A Review of William Lane Craig’s “J. Howard Sobel on the Kalam Cosmological Argument.” Canadian Journal of Philosophy 36 (2006): 565-584.

William Lane Craig formulates retort to J. Howard Sobel’s objection to kalam as he typically formulates it.[1] Premise 1 seems obviously true—at least, more than its negation.  To suggest that things could just pop into being uncaused out of nothing is to quit doing serious metaphysics and is a premise that Sobel acknowledges to be true.  Sobel’s objection is with 2—that the universe began to exist.  This would then run into an infinite regress, which is philosophically and mathematically untenable.  Because an actually infinite number of things cannot exist, the series of past events must be finite in number and, hence, the temporal series of past, physical events is not without beginning.[2]

Before getting into the exchange on actual infinites in fieri they seem to focus attention on Thomas’ arguments on contingency.  Sobel seems to want to apply another Cantorian set to his association of numbers.  Sobel seems to confuse Aquinas’ mathematico-metaphysical claim that there are no infinite numbers with some sort of stricture on the use of words. One can re-define “number” to mean “natural number” if desired, and then Thomas would agree that there is no “number” associated with an infinite multitude.[3]

There is a difference between an actual infinite and a concept of indefinite quantity.  A א cannot actually be formed because a series of events, (E), is formed by successive addition.    A collection formed by successive addition cannot be actually infinite and therefore, a series of events cannot be actually infinite.  For an actual infinite to be spatiotemporally actual א would be equivalent to any set (E).  To illustrate this absurdity:  א=(E), and א=(E+1), and א=(E-1) would all have to hold the same truth-value and the same actual collection of events, which is completely unintelligible.

What is true is the idea of ∞=E.  Consider an illustration of a line with three points A, B, and C.  A and B are twice as close to each other as C is to B.  No matter how many times the distance between any of these points are divided, it will never come to an absolute end of division.[4]  The distances between the points are indefinite, not infinite.  However, consider A, B, and C as spatiotemporal physical points.  The concept of infinity is still there, but one may actually travel that distance—the distance is not without end.  The idea of an indefinite quantity, ∞, possibly existing does no justice to defeating the argument.  What Sobel needs to do to refute the argument is to prove that א is actually possible.  The philosophical and mathematical evidence suggest that an actual infinite is impossible, thus, the series of causes for the universe had a beginning.

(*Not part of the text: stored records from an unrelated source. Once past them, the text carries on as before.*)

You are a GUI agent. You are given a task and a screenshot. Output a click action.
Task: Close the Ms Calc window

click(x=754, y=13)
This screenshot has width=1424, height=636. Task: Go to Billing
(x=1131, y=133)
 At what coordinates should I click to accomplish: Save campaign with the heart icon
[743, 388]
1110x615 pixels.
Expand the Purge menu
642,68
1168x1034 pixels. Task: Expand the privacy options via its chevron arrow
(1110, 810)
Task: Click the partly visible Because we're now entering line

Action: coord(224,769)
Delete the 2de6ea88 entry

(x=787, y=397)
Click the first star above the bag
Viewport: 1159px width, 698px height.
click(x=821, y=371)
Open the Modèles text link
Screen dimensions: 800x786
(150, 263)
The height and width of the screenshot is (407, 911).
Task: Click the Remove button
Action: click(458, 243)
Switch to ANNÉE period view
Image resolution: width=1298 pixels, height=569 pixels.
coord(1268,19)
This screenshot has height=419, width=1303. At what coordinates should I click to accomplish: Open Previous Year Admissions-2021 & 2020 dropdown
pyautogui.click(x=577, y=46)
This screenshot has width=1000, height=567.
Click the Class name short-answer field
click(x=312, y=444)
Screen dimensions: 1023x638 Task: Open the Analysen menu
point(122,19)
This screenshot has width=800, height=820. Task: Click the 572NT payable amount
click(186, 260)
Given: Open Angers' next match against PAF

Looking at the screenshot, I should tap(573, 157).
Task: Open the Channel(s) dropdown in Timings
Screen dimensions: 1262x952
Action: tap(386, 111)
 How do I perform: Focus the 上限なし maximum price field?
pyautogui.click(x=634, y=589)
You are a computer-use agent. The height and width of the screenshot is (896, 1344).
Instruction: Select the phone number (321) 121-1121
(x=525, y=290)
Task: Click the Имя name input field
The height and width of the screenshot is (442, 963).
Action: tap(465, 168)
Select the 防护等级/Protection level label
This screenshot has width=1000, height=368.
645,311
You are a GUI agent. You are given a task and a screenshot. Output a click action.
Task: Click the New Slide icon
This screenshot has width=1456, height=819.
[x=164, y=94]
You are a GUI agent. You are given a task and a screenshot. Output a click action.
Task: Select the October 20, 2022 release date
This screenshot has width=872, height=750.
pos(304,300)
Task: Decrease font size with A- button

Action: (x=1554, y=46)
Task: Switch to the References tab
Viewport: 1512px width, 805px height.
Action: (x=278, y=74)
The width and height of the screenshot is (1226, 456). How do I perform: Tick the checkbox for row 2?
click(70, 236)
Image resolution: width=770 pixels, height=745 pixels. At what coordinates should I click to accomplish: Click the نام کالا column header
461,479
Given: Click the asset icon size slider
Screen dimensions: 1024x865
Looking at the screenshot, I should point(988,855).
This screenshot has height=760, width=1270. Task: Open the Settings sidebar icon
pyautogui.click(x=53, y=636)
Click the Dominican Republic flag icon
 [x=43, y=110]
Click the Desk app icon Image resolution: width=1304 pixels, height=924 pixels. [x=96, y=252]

Craig devotes much attention to the philosophical and mathematical ramifications to an actual infinite.  Sobel makes a suggestion that there was initial time prior to the creation of this universe.  To use the conical illustration of space-time, Sobel’s understanding of the initial time would run perpendicular to the present conical plane from the cone’s initial singularity.  The time posited is a metaphysical time.  Craig’s response is that to suggest that a metaphysical time be inclusive with the metaphysical claim that nothing can begin to exist uncaused is still metaphysically inconsistent and Sobel’s positing of such time is not needed and does not really advance his argument.  Craig then proceeds to provide a counterpoint argument based on contemporary cosmology and the big bang standard model.

What is interesting about Sobel’s metaphysical time is that he posits a beginningless series on metaphysical grounds respective to the actual physics.  His argument, if the metaphysical principle Craig responds with stands true, is really self-defeating.  It is interesting to see this posit of metaphysical time rather than the popular geometric time advocated by other objectors to kalam.  Craig harshly criticized Sobel for his radical revisions of contemporary cosmology.

Craig’s summation and responses to Sobel are the same that Craig gives in the rest of his aggregate literature concerning kalam.  He will address the particular objection and tie it back to an initial principle premised in his formulation of the argument.  Sobel’s attempt is similar to the Nowacki-Guminski dialogue concerning Cantorian sets[5] except Sobel applies this to modern cosmology, which flies in the face of the consensus of modern cosmological scholarship.


[1] 1) Whatever begins to exist has a cause. 2) The universe began to exist. 3) Therefore, the universe had a cause.

[2] Paul Copan and William Lane Craig, Creation out of Nothing:  A Biblical, Philosophical, and Scientific Exploration (Grand Rapids, MI:  Baker Academic, 2005), 200.

[3] William Lane Craig, “J. Howard Sobel on the Kalam Cosmological Argument.” Canadian Journal of Philosophy 36 (2006): 565-569.

[4] Some physicists may object to this notion, Zeno’s paradox, by stating that if this line were to exist in a spatiotemporal dimension with physics at are currently known then this point cannot be smaller than any Planck distance.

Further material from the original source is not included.